DİSK, 12 Eylül’ün yıldönümü vesilesiyle bir açıklama yayınladı. Açıklamada “Emeğin hakları ve demokrasi için mücadeleye devam edeceğiz” denildi.
Devrimci İşçi Sendikaları Konfederasyonu (DİSK) 12 Eylül 1980 darbesinin 39’uncu yıldönümü nedeniyle yazılı basın açıklaması yaptı. DİSK Yönetim Kurulu adına Genel Başkan Arzu Çerkezoğlu adıyla yapılan açıklamada, 12 Eylül askeri darbesinin uygulamalarının günümüzde sürdüğü belirtildi.
DİSK hedefteydi
12 Eylül askeri darbesinin işçi sınıfının gücünü kırmaya, haklarını gasp etmeye yönelik sermayenin bir saldırısı olduğu belirtilen açıklamada, “Kamuoyunda ‘24 Ocak Kararları’ olarak bilinen işçi düşmanı politikalar 12 Eylül ile hayata geçirildi. Darbe ile 1961 Anayasası askıya alınmıştır. Grevler durdurulmuş ve özgür toplu pazarlık ortadan kaldırılarak toplu iş sözleşmeleri Yüksek Hakem Kurulu tarafından sonuçlandırılmıştır. Darbeciler işçi sınıfının gücünü kırmak ve haklarını gasp etmek amacıyla esas olarak DİSK’i hedef almıştır. DİSK’in faaliyetleri durdurulmuş, tüm mal varlığına el konulmuş, Genel Başkanı Abdullah Baştürk’ten işyeri temsilcilerine kadar binlerce üyesi gözaltına alınmış, seçilmiş yöneticilerin yerine kayyum atanmıştır. Cunta mahkemeleri DİSK’in kapatılmasını ve 78 yöneticisinin idamını istemiştir. DİSK üyesi İlerici Deri-İş Sendikası genel başkanı Kenan Budak, 25 Temmuz 1981 tarihinde İstanbul’un Zeytinburnu semtinde polis tarafından vurularak öldürülmüştür” denildi.
Grev hakkı
12 Eylül ile beraber getirilen oluşturulan otoriter emek rejimi ve sendikal haklara dönük sınırlamalar günümüzde de devam ettiği ifade edilen açıklamada, “Anayasal bir hak olan grev hakkı bugün de gasp edilmektedir.
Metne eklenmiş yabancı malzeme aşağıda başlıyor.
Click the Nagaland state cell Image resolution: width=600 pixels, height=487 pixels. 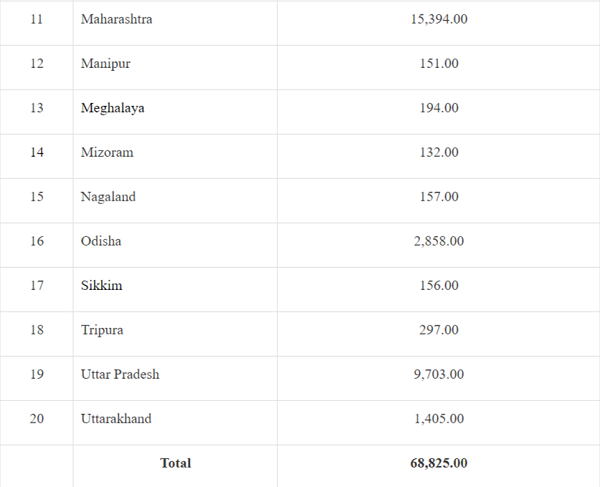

AKP’nin iktidar olduğu son 16 yılda sadece 81 bin işçi greve çıkabilirken, 192 bin işçinin aşını, ekmeğini ilgilendiren grevler erteleme adı altında yasaklanmıştır. Emeği giderek değersizleştirilen Türkiye işçi sınıfı, borçla yaşamaya, finans sermayesine, yani bankalara, tefecilere mahkum hale getirilmiştir. Hane halkı borcunun milli gelire oranı 2002’de yüzde 1,9 iken 2018’de yüzde 17,5’e yükselmiştir. 12 Eylül darbesinden bugüne hakları ve hukuku yok sayılan işçi sınıfı sadece açlığa ve yoksulluğa değil ölümüne çalışmaya da mahkum edilmektedir. Türkiye’de 2019 yılının ilk sekiz ayında en az bin 174 işçi iş cinayetlerinde yaşamını yitirmiştir” ifadelerine yer verildi.
Demokrasi için mücadele
Bugün sadece emeğin değil, doğanın ve kentlerin de sermayenin sınırsız yağmasının hizmetine sunulduğu belirtilen açıklamanın devamında şunlara yer verildi: “1980 darbesi ve darbecileriyle hesaplaşılmamış, aksine onların amaçları doğrultusunda bir ülke adım adım inşa edilmiştir. DİSK, tüzüğünde yer alan ‘sınıfının onursal görevi olarak, faşizme, cuntacılığa, oligarşiye, baskıya, zulme ve işkenceci tüm rejim ve dikta yönetimlerine karşı mücadele etme’ görevi çerçevesinde emeğin hakları ve demokrasi için mücadeleye devam edecektir.”